Come perdere l’udito con 15 dischi targati Earache

Napalm Death - Scum (Earache 1987)

Scum è stato tante cose. Collisione fra punk/hardcore e metal, grind zero della scrittura rock e punto di non ritorno ma soprattutto di partenza per molto del metal estremo a venire, anche a livello concettuale. Ancora oggi, a vent’anni dall’uscita, il disco può suonare “normale” solo alle orecchie di chi ha già ascolato questo tipo di musica. Testi anarco-punk triturati dentro schegge deliranti, frammenti di canzoni, brandelli tirati via a forza dai Discharge e dai Celtic Frost, cose che raramente vanno oltre il minuto, uno stilema che rende il grind un genere unico rispetto a tutta la musica rock antecedente e che tocca il suo apice nei tre-secondi-tre di You Suffer. I Napalm Death pagarono con l’instabilità tanta gloria, già qui infatti abbiamo a che fare con due line-up diverse a seconda del lato del disco, ma basterà fare qualche nome per capire quanto futuro c’era dentro quel pezzo di vinile: Justin Broadrick (Godflesh, Final, Techno Animal, Jesu e tanti altri), Mick Harris (Scorn/Lull/Painkiller), Lee Dorrian (Cathedral), Bill Steer (Carcass). (Roberto Canella)

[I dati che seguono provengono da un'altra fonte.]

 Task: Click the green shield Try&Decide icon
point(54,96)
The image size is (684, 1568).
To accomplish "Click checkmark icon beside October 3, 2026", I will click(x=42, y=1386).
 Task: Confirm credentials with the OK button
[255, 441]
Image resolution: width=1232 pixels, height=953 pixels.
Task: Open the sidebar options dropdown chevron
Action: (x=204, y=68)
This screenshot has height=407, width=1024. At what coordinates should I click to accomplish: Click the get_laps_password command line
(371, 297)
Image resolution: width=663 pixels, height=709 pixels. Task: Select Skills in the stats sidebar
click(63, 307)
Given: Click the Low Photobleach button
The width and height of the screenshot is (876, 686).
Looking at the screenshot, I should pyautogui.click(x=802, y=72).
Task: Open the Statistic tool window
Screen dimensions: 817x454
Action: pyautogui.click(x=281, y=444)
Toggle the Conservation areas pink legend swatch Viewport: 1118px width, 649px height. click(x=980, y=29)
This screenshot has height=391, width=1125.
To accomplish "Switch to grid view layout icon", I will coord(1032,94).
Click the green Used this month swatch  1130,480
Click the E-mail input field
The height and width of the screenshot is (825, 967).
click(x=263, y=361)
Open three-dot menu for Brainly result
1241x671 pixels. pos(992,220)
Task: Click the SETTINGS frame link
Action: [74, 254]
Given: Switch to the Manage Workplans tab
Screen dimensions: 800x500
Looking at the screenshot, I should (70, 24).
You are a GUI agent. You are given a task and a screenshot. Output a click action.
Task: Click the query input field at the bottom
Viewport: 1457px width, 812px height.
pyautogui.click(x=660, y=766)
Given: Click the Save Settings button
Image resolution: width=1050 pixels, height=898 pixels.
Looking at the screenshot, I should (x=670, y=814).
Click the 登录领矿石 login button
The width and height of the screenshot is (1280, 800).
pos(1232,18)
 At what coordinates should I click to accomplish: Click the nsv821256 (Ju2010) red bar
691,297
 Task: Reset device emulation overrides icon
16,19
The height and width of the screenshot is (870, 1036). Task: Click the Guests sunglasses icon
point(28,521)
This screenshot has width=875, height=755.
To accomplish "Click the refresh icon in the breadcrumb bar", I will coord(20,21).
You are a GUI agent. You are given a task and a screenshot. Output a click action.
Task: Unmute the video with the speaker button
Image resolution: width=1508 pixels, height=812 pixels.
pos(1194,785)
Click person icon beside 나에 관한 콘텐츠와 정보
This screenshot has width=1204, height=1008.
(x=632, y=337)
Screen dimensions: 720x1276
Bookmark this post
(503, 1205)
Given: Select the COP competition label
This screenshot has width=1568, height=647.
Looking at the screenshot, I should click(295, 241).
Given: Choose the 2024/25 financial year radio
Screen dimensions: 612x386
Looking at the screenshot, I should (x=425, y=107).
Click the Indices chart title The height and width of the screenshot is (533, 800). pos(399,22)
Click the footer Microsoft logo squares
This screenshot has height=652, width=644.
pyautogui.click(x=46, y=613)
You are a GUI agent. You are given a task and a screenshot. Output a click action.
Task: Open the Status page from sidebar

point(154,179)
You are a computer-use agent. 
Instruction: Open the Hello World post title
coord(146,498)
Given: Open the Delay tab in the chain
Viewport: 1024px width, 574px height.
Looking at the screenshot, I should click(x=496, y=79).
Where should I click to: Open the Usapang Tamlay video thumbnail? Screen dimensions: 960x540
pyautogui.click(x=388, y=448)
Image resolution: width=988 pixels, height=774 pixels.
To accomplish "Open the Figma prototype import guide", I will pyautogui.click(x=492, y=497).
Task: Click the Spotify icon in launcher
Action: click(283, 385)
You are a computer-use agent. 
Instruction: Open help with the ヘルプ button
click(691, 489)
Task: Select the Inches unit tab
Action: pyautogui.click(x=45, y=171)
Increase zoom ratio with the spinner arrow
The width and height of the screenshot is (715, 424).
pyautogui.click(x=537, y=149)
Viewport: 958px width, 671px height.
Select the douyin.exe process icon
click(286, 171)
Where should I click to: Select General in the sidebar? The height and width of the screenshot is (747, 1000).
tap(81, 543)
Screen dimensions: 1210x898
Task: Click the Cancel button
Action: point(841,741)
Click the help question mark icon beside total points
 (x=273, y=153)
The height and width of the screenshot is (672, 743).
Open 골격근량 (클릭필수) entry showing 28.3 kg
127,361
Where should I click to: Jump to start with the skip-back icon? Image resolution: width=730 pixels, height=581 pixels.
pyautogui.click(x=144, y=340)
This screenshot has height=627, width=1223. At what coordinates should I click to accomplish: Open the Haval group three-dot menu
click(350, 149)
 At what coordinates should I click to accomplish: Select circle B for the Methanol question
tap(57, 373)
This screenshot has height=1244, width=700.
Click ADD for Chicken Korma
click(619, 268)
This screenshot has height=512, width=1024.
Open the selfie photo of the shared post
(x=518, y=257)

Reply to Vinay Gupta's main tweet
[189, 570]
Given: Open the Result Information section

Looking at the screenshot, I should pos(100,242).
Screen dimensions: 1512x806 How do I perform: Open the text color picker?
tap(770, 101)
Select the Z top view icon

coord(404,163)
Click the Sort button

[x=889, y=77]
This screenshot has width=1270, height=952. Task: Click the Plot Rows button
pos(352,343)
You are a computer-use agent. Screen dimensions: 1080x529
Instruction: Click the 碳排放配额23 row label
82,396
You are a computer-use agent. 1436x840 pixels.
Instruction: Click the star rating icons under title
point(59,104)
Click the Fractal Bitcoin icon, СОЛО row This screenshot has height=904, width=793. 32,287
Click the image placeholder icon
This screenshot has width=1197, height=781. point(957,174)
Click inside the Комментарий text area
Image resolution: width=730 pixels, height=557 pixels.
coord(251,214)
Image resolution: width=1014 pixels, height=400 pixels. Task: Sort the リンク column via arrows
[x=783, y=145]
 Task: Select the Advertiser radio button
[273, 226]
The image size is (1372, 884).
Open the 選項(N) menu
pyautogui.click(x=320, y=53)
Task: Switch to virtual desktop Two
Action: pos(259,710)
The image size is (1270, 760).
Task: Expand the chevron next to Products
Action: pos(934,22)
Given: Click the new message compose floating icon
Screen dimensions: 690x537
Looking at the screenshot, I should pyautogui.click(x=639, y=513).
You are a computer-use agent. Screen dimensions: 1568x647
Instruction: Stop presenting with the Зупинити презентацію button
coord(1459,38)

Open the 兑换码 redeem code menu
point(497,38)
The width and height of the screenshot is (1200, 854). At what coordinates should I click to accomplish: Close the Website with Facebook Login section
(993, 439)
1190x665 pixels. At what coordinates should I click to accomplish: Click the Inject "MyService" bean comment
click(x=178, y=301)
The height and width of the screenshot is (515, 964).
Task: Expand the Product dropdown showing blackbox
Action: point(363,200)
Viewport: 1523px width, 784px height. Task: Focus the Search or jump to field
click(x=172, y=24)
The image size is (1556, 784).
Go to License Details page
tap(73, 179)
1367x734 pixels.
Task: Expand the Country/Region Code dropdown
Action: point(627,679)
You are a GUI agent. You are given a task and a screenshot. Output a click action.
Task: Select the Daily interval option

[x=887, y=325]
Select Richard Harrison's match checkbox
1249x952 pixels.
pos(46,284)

Godflesh - Pure (Earache, 1991)

Pure è l’album che segna il passaggio dall’avvincente mistura di industrial, noise e grindcore degli esordi, il cui apice è il capolavoro Streetcleaner, a una personale forma di psichedelia, che caratterizza i dischi dei Jesu, attuale progetto di Justin Broadrick. Complice forse l’ingresso di Robert Hampson (Loop e Main), in Pure le atmosfere cupe si aprono spesso in ascensioni vertiginose, in stratificazioni chitarristiche di stampo shoegaze, costruendo un wall of sound che non sprofonda solo negli abissi ma si innalza verso la stratosfera. La voce, finora cavernosa e urticante, in alcuni episodi diventa eterea e allucinata, da sciamano industriale. Per il resto, il suono continua ad essere claustrofobico e opprimente, segnato dalle reiterazioni inumane della drum-machine squassate da esplosioni chitarristiche improvvise. Un disco di una bellezza paralizzante, una lunga e dolorosa odissea nella psiche di Justin. I 20 minuti conclusivi di Pure II sono un incredibile esempio di ambient post-apocalittico. (Paolo Grava)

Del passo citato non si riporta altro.